Pagi itu udara terasa lebih dingin dari biasanya, seolah-olah langit menyimpan rahasia yang enggan diungkap. Embun masih menempel di rerumputan sepanjang jalan menuju sekolah, membuat langkahku terasa licin. Aku berjalan perlahan, menunduk, sambil sesekali meraba saku rok di mana kertas kecil dari Joan kusimpan. Kertas itu tipis dan ringan, tapi rasanya seperti beban yang terus menarik pikiranku.
Setiap kali mengingat tulisannya---"jangan percaya semua senyum"---bulukuduku merinding. Aku tak bisa berhenti bertanya-tanya: apakah maksudnya hanya sekadar peringatan kecil, atau ada sesuatu yang jauh lebih besar, lebih gelap, menunggu di balik kata-kata itu?
Gerbang sekolah sudah tampak dari kejauhan. Biasanya suasana di sini dipenuhi riuh tawa siswa yang datang lebih pagi, tapi kali ini terasa berbeda. Hanya ada segelintir murid yang berlalu-lalang, dan bahkan suara mereka terdengar samar. Jam dinding di gerbang menunjukkan pukul 06.55---lima menit sebelum janji yang tertulis di kertas.
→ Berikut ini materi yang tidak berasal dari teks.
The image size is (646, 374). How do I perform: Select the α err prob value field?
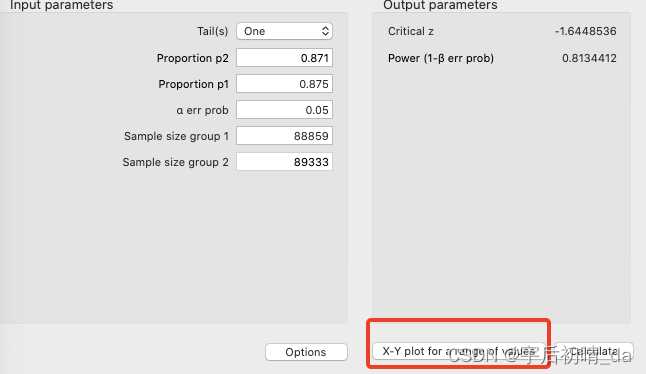284,110
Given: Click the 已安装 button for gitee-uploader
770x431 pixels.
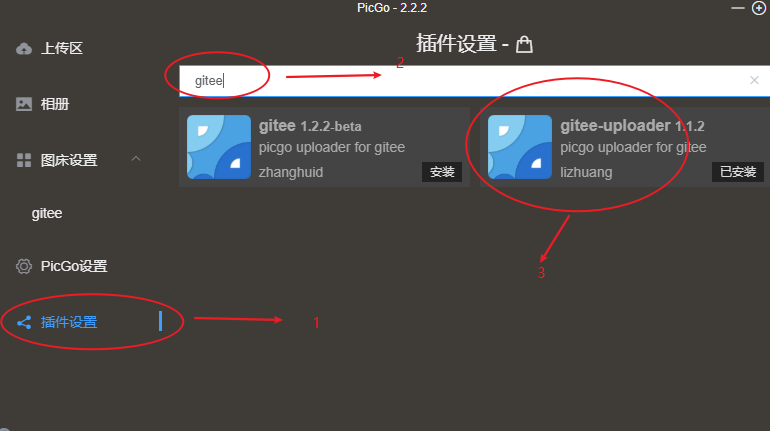Looking at the screenshot, I should (738, 172).
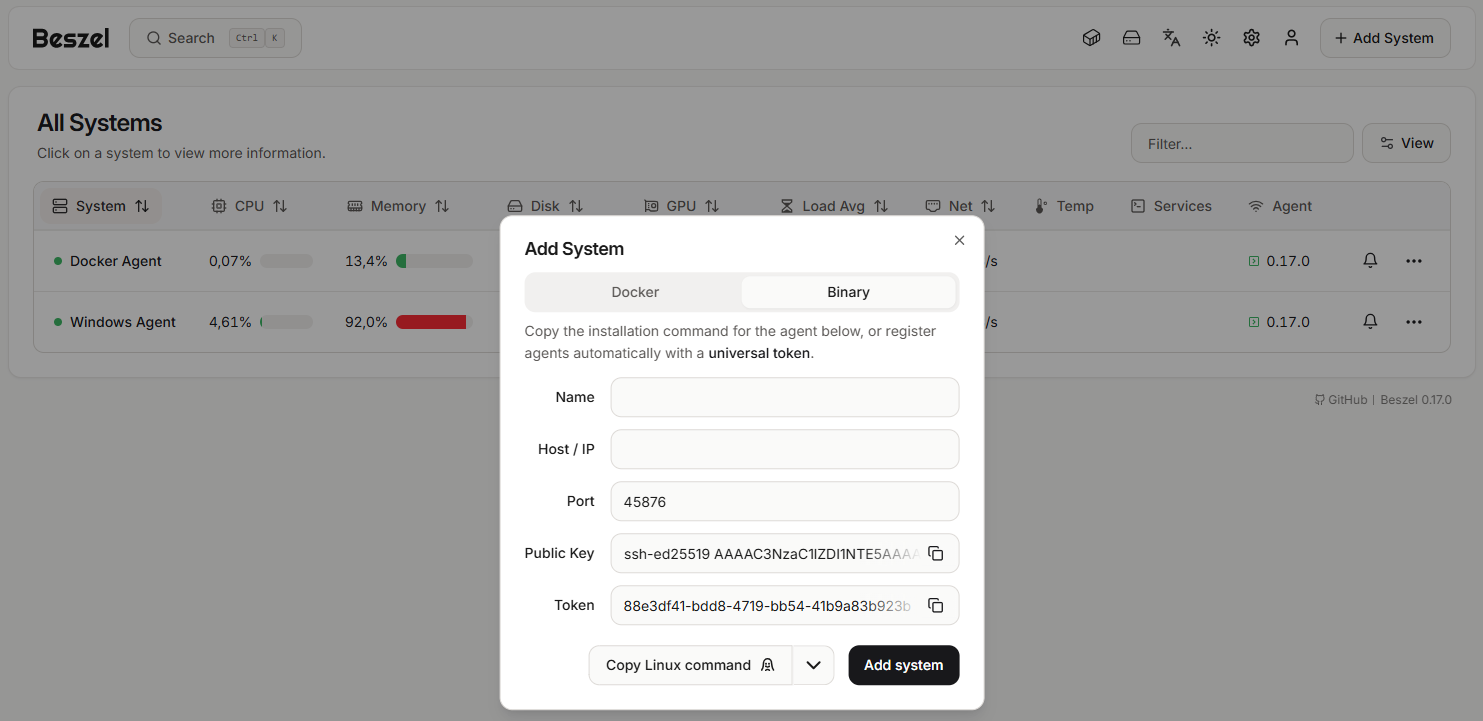Screen dimensions: 1483x721
Task: Open the user account menu icon
Action: tap(1291, 38)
Aku menoleh ke arah belakang sekolah, tempat aula lama berdiri. Bangunan itu seperti bayangan masa lalu yang ditinggalkan. Cat temboknya kusam, penuh lumut, dan sebagian jendelanya dipaku dengan papan kayu. Angin berhembus melewati celah-celah dinding, menghasilkan bunyi berdesir aneh, seolah bangunan itu bernapas dengan caranya sendiri.
Dadaku berdegup kencang. Aku tahu kakiku bisa saja berbalik arah sekarang, kembali ke kelas dan melupakan semuanya. Tapi ada sesuatu dalam diriku yang menolak mundur---sebuah rasa penasaran bercampur ketakutan yang mendorongku maju.
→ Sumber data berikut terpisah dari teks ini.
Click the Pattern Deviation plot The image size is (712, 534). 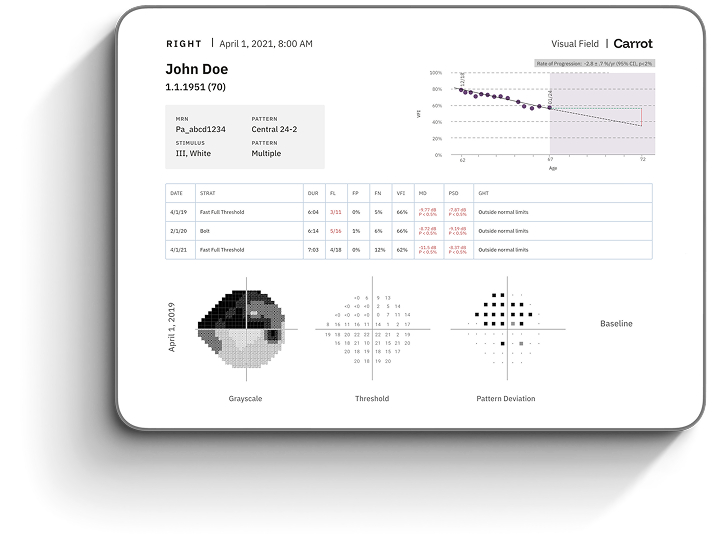pyautogui.click(x=507, y=327)
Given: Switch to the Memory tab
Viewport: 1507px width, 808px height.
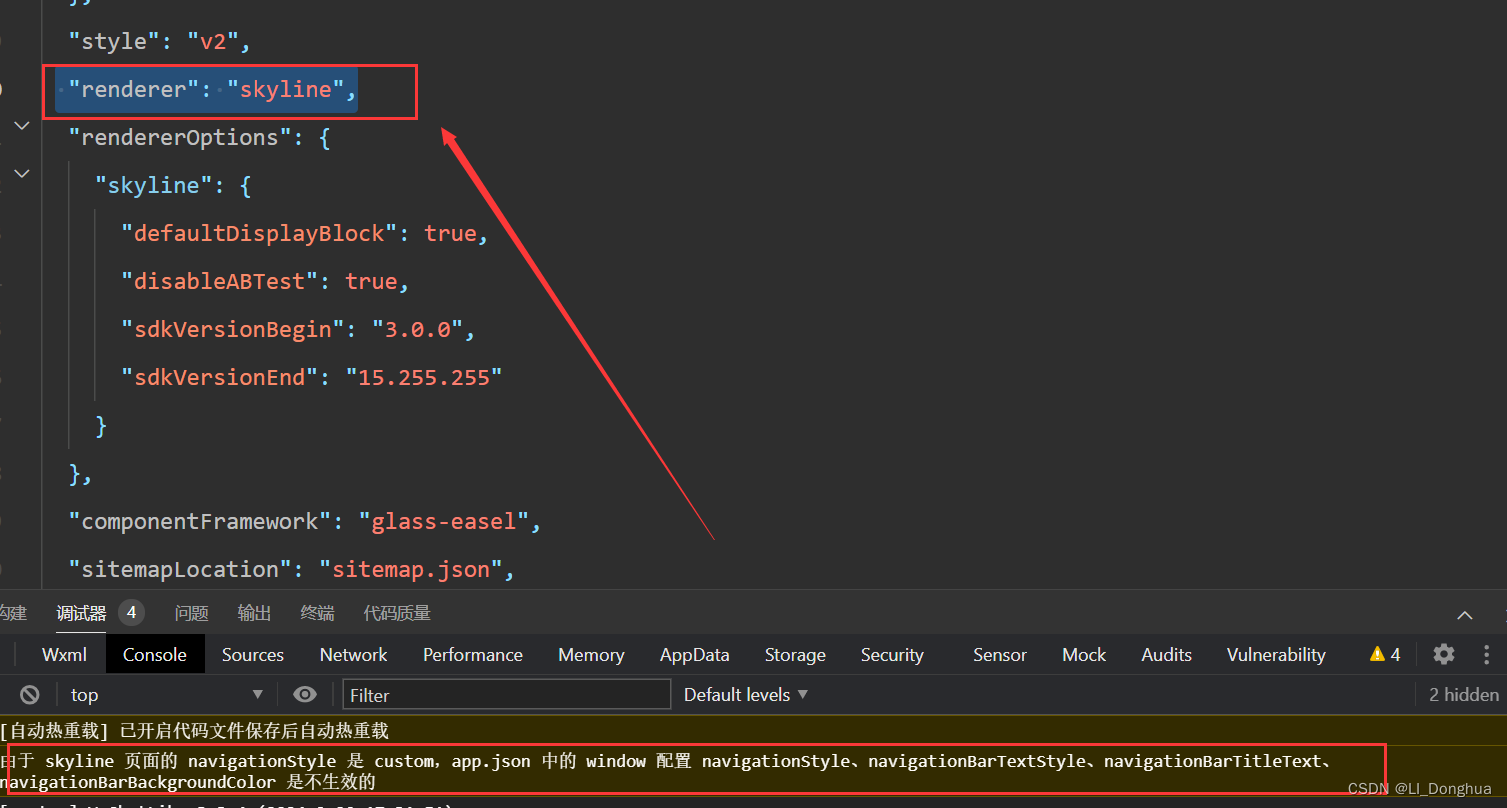Looking at the screenshot, I should point(590,654).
Langkahku semakin dekat, hingga akhirnya aku berdiri tepat di depan pintu aula. Pintu kayu tua itu terbuka sedikit, menyisakan celah gelap. Dari dalam, aroma debu bercampur kelembapan memenuhi hidungku. Dengan tangan gemetar, aku mendorong pintu itu perlahan. Suara deritannya panjang, melengking, seperti jeritan yang mengabarkan bahwa seseorang baru saja masuk.
"Astaga..." bisikku lirih.
Di dalam aula, kegelapan mendominasi. Hanya ada cahaya samar dari celah atap yang bocor, membentuk garis-garis tipis di udara penuh debu. Bangku-bangku kayu tersusun tak beraturan, sebagian roboh, sebagian ditumpuk seadanya. Seperti ruangan yang sudah lama dilupakan, tapi tetap menyimpan jejak aktivitas yang pernah hidup.
"Joan?" panggilku, dengan suara hampir tak terdengar.
Hening. Hanya suara langkahku yang bergema. Setiap kali aku bergerak, papan lantai yang lapuk berdecit pelan, menambah suasana menyeramkan. Aku bisa merasakan jantungku berdetak sampai ke telinga.